由于重试模式可以在网络链路的多个环节中去实现，譬如客户端发起调用时自动重试，网关中自动重试、负载均衡器中自动重试，等等，而且现在的微服务框架都足够便捷，只需设置一两个开关参数就可以开启对某个服务甚至全部服务的重试机制。所以，对于没有太多经验的程序员，有可能根本意识不到其中会带来多大的负担。这里笔者举个具体例子：一套基于 Netflix OSS 建设的微服务系统，如果同时在 Zuul、Feign 和 Ribbon 上都打开了重试功能，且不考虑重试被超时终止的话，那总重试次数就相当于它们的重试次数的乘积。假设按它们都重试 4 次，且 Ribbon 可以转移 4 个服务副本来计算，理论上最多会产生高达 4×4×4×4=256 次调用请求。

熔断、隔离、重试、降级、超时等概念都是建立具有韧性的微服务系统必须的保障措施。目前，这些措施的正确运作，还主要是依靠开发人员对服务逻辑的了解，以及运维人员的经验去静态调整配置参数和阈值，但是面对能够自动扩缩（Auto Scale）的大型分布式系统，静态的配置越来越难以起到良好的效果，这就需要系统不仅要有能力自动根据服务负载来调整服务器的数量规模，同时还要有能力根据服务调用的统计结果，或者启发式搜索的结果来自动变更容错策略和参数，这方面研究现在还处于各大厂商在内部分头摸索的初级阶段，是服务治理的未来重要发展方向之一。

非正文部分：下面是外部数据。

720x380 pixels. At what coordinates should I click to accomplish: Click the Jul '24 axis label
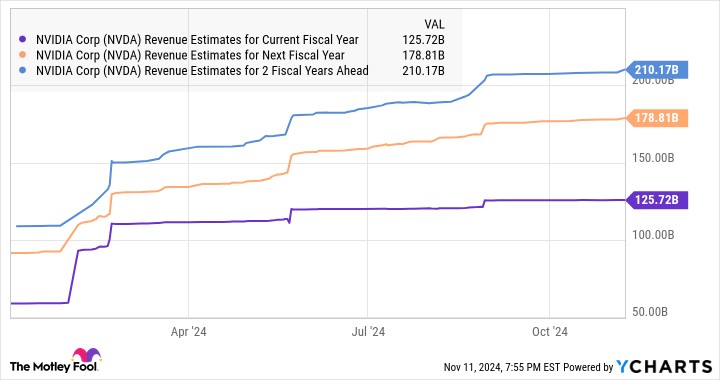(368, 332)
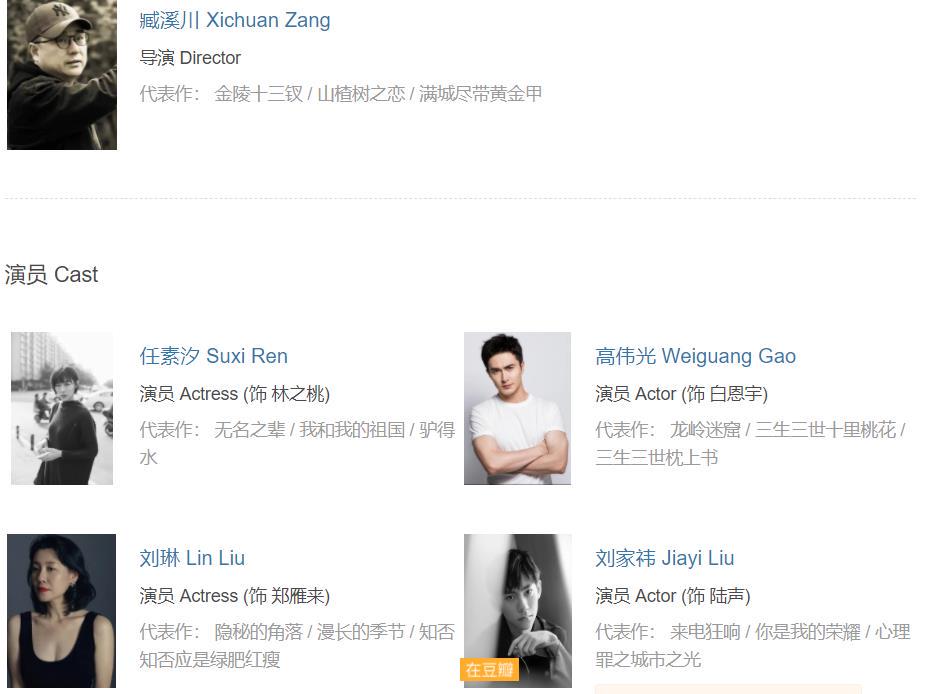Screen dimensions: 949x694
Task: Click 满城尽带黄金甲 work title
Action: [x=481, y=94]
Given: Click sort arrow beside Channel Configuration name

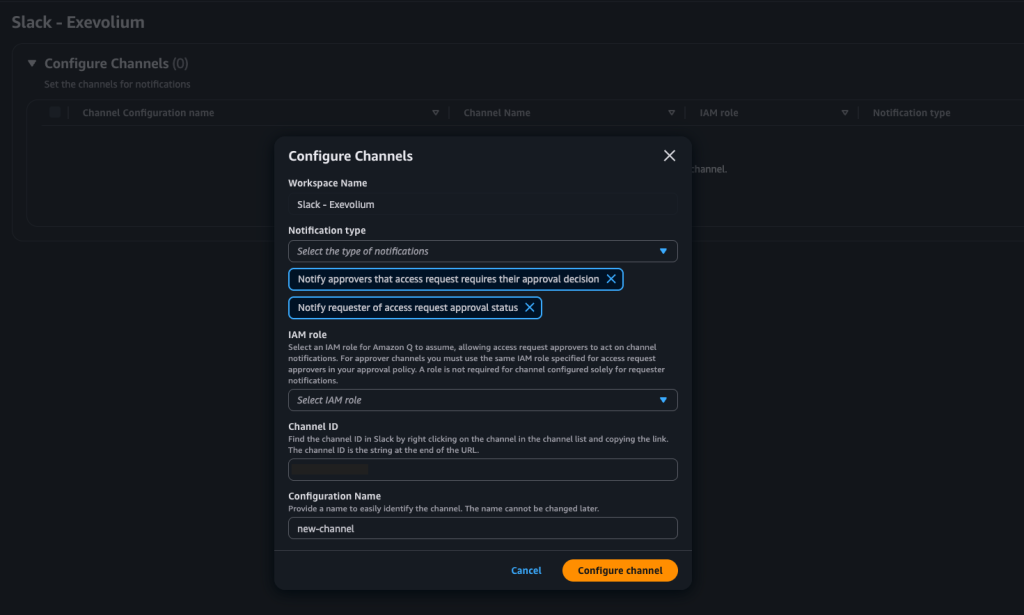Looking at the screenshot, I should coord(435,113).
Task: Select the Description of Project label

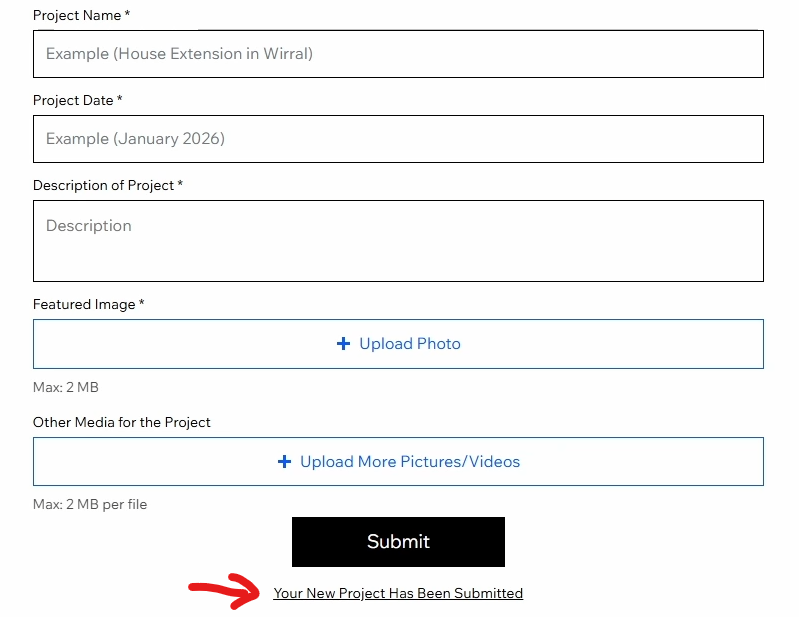Action: point(103,185)
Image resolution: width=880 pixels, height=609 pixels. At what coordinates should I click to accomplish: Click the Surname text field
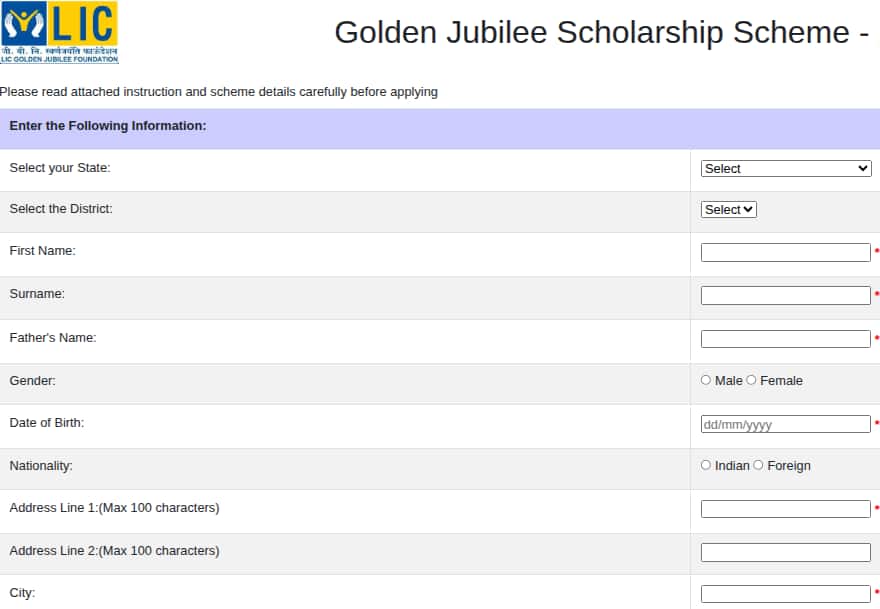786,295
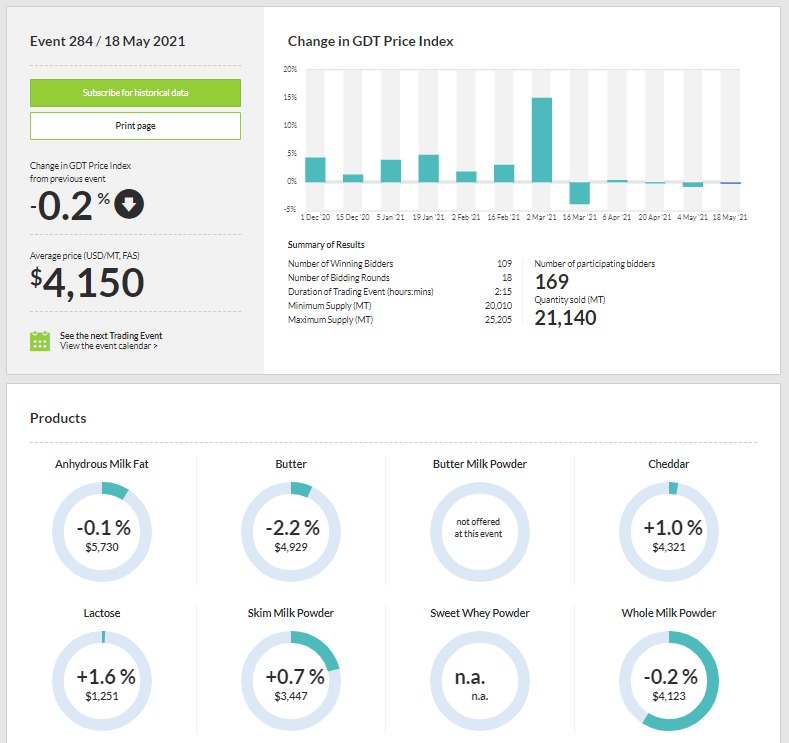Image resolution: width=789 pixels, height=743 pixels.
Task: Click See the next Trading Event text
Action: [111, 335]
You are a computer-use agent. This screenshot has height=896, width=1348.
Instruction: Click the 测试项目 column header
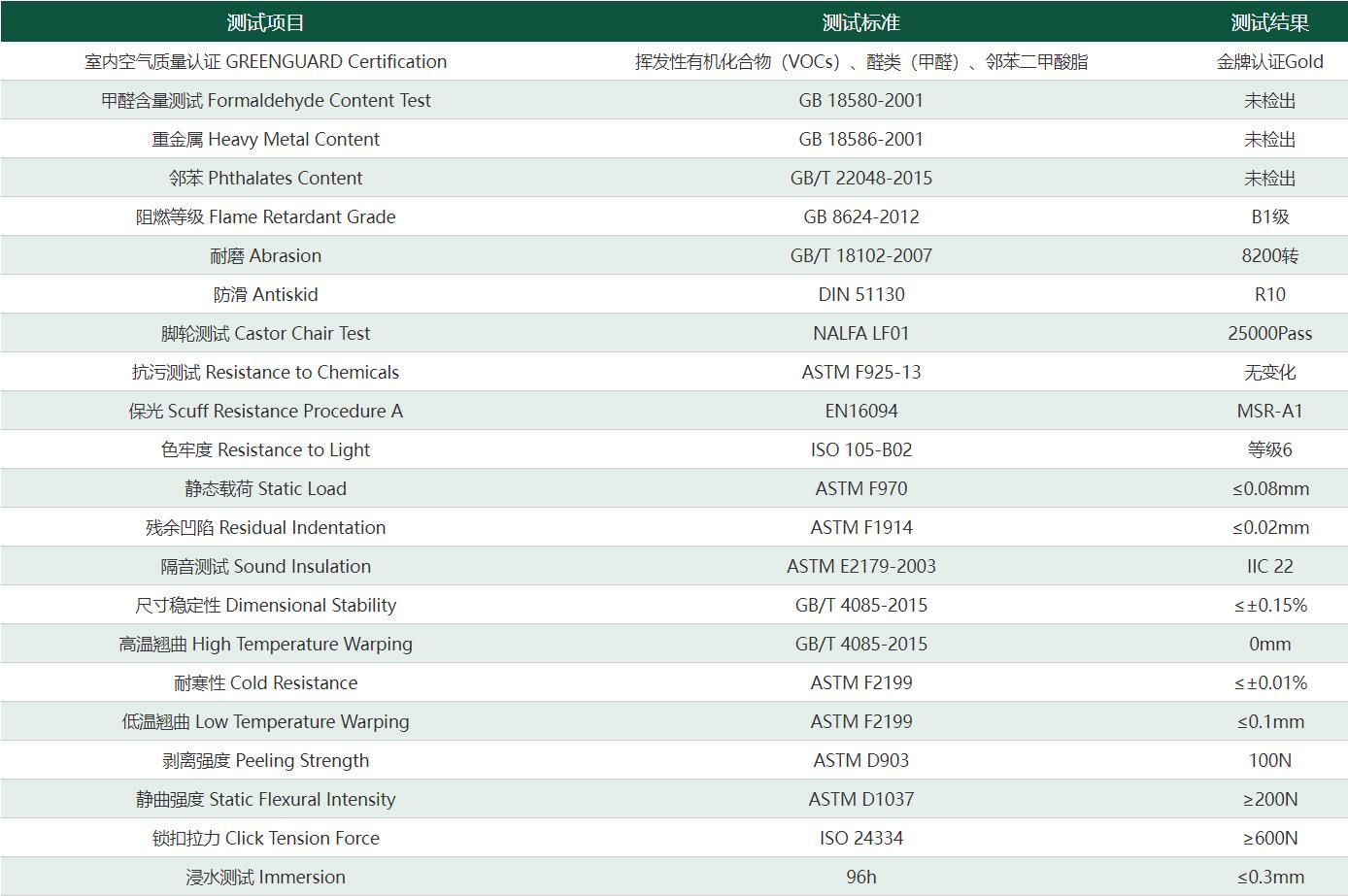point(265,22)
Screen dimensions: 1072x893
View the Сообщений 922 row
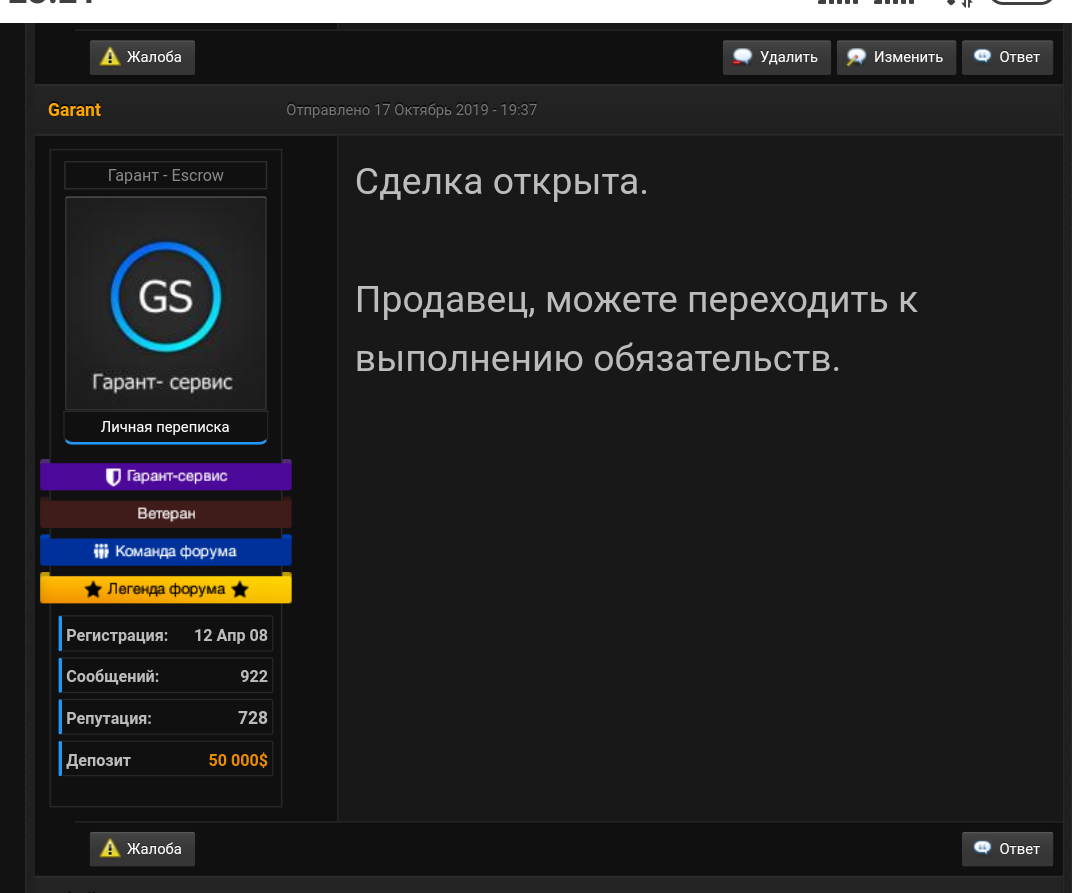(x=166, y=677)
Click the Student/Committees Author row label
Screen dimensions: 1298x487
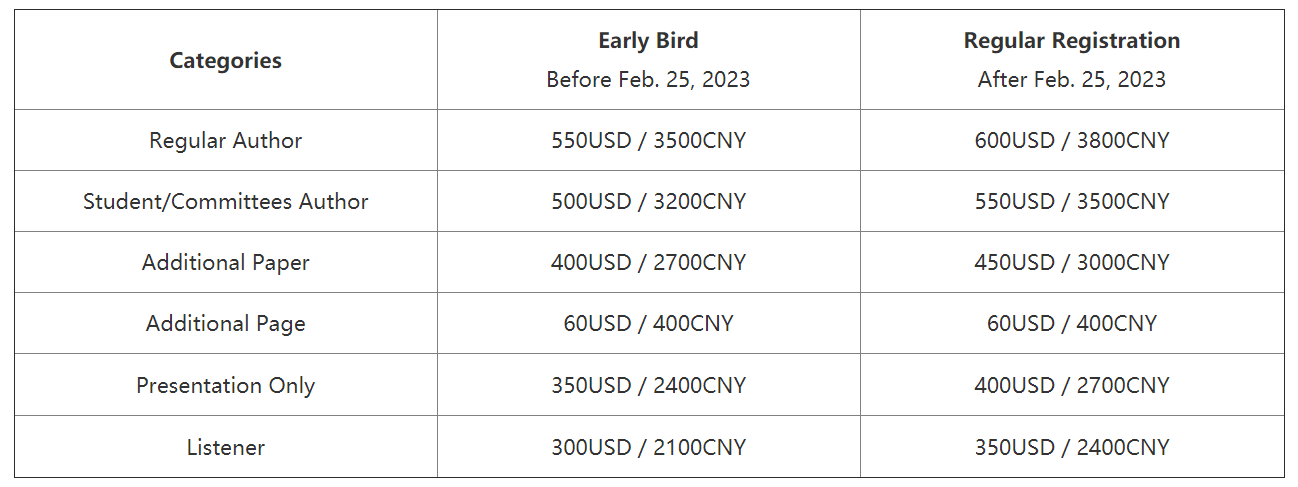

本节介绍的容错策略和容错设计模式，最终目的均是为了避免服务集群中某个节点的故障导致整个系统发生雪崩效应，但仅仅做到容错，只让故障不扩散是远远不够的，我们还希望系统或者至少系统的核心功能能够表现出最佳的响应的能力，不受或少受硬件资源、网络带宽和系统中一两个缓慢服务的拖累。下一节，我们将面向如何解决集群中的短板效应，去讨论服务质量、流量管控等话题。